I'm sure this has been brought up before, but since we're mentioning 256 shaders has anyone done much of a comparison against Cayman? Here's a Trinity die shot:

http://images.dailytech.com/nimage/Trinity_Die_Shot.jpg

Shader blocks still look like the same rough layout. I can't find anything for HD 6950 or 6970, maybe someone else can.

I know we've all been steered to expect something much older but this should at least be technically feasible for the time frame in which Wii U was announced and released.

The idea that this GPU is very different from something AMD/ATI already designed is a very bizarre one, I can't see why that would be the case.. but I wouldn't put it past Nintendo.
 
So anyone want to list why they think its 320 shaders based on anything technical(the die shot or documentations)? Seems like people will believe what they want. The area is way too small to fit 320 at 40nm.
And too large for just 160. Either they increased the density of the layout a bit (entirely possible given the experience with TSMC's 40nm process, the low clock target, and the possibility of a lesser feature set compared to Brazos' DX11; the area is closer to the one expected for 320SPs than 160SPs), they changed the architecture, or it isn't 40nm TSMC. Or some combination.
The layout looks like 20 shaders per block with matching cache blocks. So whats the 40 shader block theory's basis at this point beside it being 50% larger?
wPPQWH2.jpg

This is with 2 Wii U blocks compare to 1 bobcat block. the size is larger sure but the notable features are the same...
I compared the possibilities already some time ago. They could have rotated the SRAM blocks and changed the pipeline a bit to get away with half of the blocks (larger SRAM banks enable slightly higher density for the SRAM). That would be the upper line in my old comparison:
Area wise, it's definitely closer than the bottom line (representing the 160SP solution).
 
Last edited by a moderator:
Minor point on the topic of TSMC vs Renesas - while I haven't seen a TSMC package that indicates "TSMC" they do usually indicate that they're made in Taiwan (or at least all AMD and nVidia TSMC chips I could find do, as well as most Xilinx chips I've looked for and some recent MediaTeks). Putting Renesas Japan on there but not an indication of made in Taiwan is at least a small point that it was fabbed by Renesas and not TSMC.
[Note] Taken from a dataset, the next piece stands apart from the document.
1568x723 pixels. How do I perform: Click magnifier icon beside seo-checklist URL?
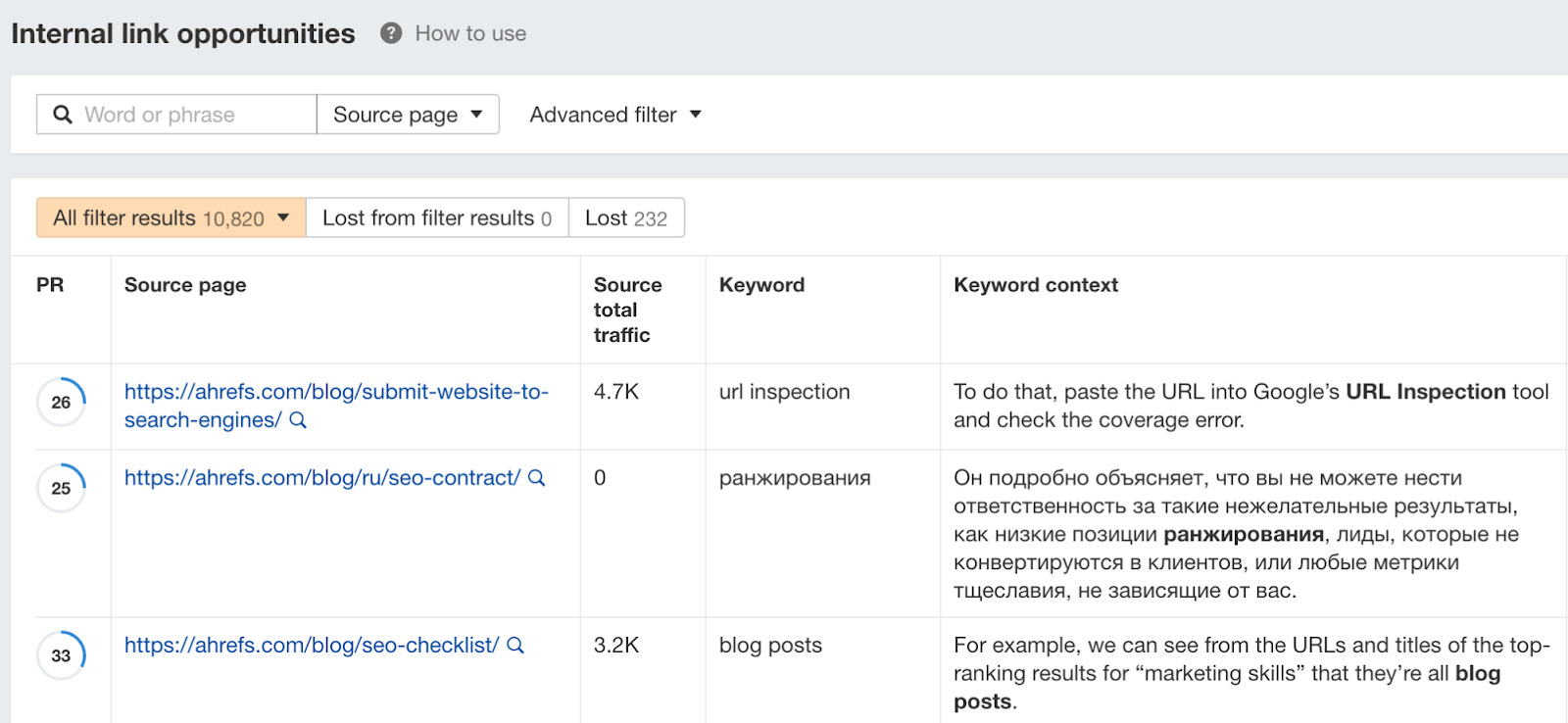(515, 646)
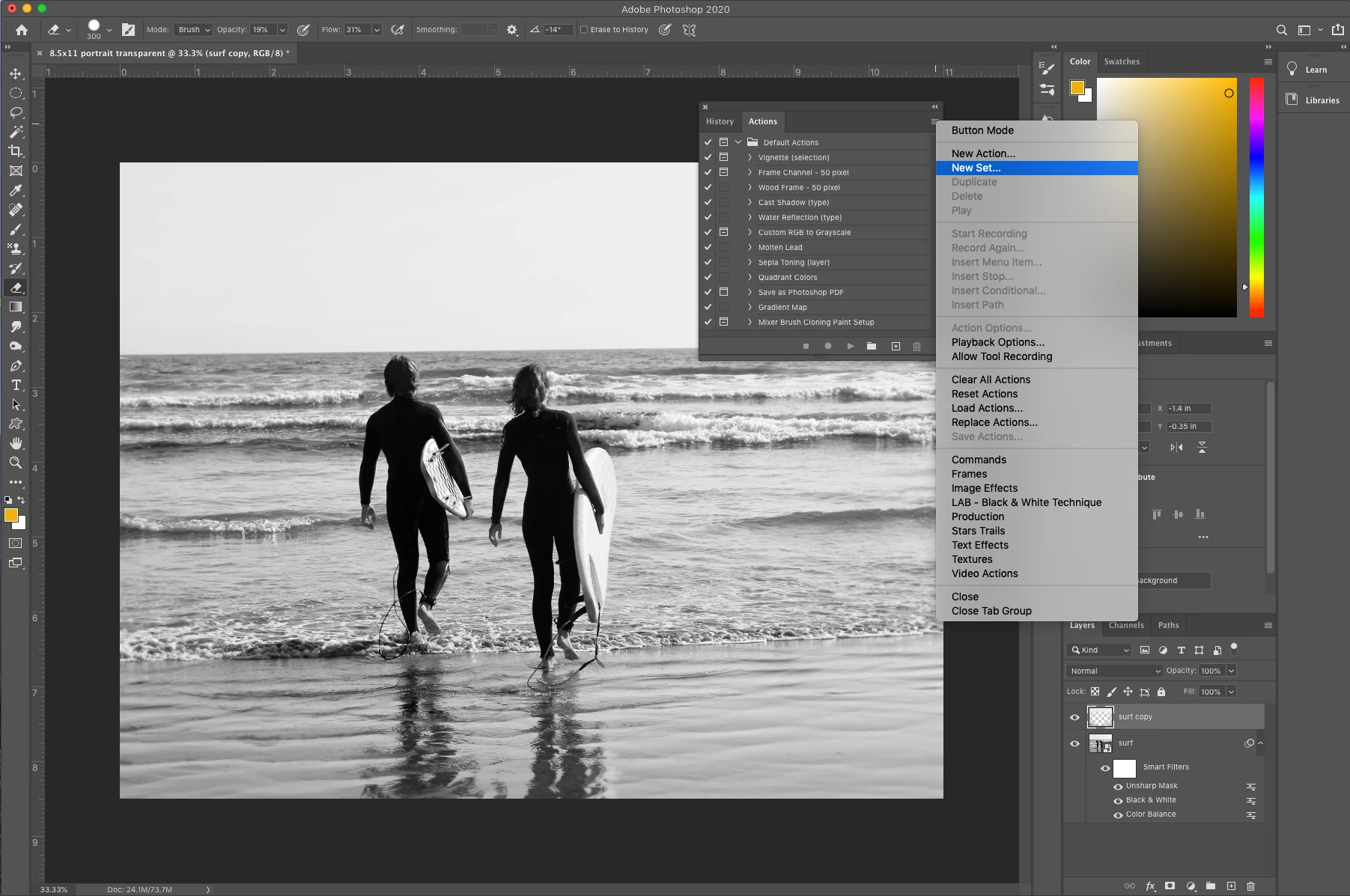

Of course the fact that the dies on the MCM were fabbed by different parties doesn't really help. But they did credit two fabs and Renesas with a location so you think they'd put Taiwan somewhere if TSMC fabbed something.
 
@ Esrever

On Page 191 (#4768) i tried to show that the surface with the logic (The areas without a visible structure of "Brazos" and "Latte") differs only ~12.4%. (Brazos > Latte)

So if "Latte" is on 40nm than it is more realistic to go with something like 320sp.

Or the whole scaling of the illustration of "Gipsel" is not correct.
My calculations using my own scaling shows 2 Wii U blocks being only 30% larger than 1 bobcat block. Both logic and cache. There is no way they have 2x the number of shaders.
 
Hmmm

My calculations using my own scaling shows 2 Wii U blocks being only 30% larger than 1 bobcat block. Both logic and cache. There is no way they have 2x the number of shaders.

Then there is a scaling problem. :smile:

Either your or Gipsel´s scaling is not correct. Or both of yours.

So by using the scaling of Gipsel there is only a difference of ~12.4% between the logic of 1 Wii U block and 1 bobcat block.

Round and round in circles :rolleyes:
 
My calculations using my own scaling shows 2 Wii U blocks being only 30% larger than 1 bobcat block. Both logic and cache. There is no way they have 2x the number of shaders.
Your own picture you posted on the last pages says 47-48%. :LOL:
And you scaled it in a way that both blocks have the identical height. That's probably not correct. I won't complain about a few percent (that's just some uncertainty from the die size and how you cut the units). But your 30% is clearly outside of this error margin.
So by using the scaling of Gipsel there is only a difference of ~12.4% between the logic of 1 Wii U block and 1 bobcat block.
I arrive at slightly higher numbers. One WiiU SIMD block has about 84% the size of one Brazos block. Or the Brazos block is almost 20% larger. That's a range one could explain with less functionality (no DX11) and a dense layout because of a low clock target.
 
Last edited by a moderator:
Your own picture you posted on the last pages says 47-48%. :LOL:
And you scaled it in a way that both blocks have the identical height. That's probably not correct. I won't complain about a few percent (that's just some uncertainty from the die size and how you could the units). But your 30% is clearly outside of this error margin.
I arrive at slightly higher numbers. One WiiU SIMD block has about 84% the size of one Brazos block. Or The Brazos block is almost 20% larger.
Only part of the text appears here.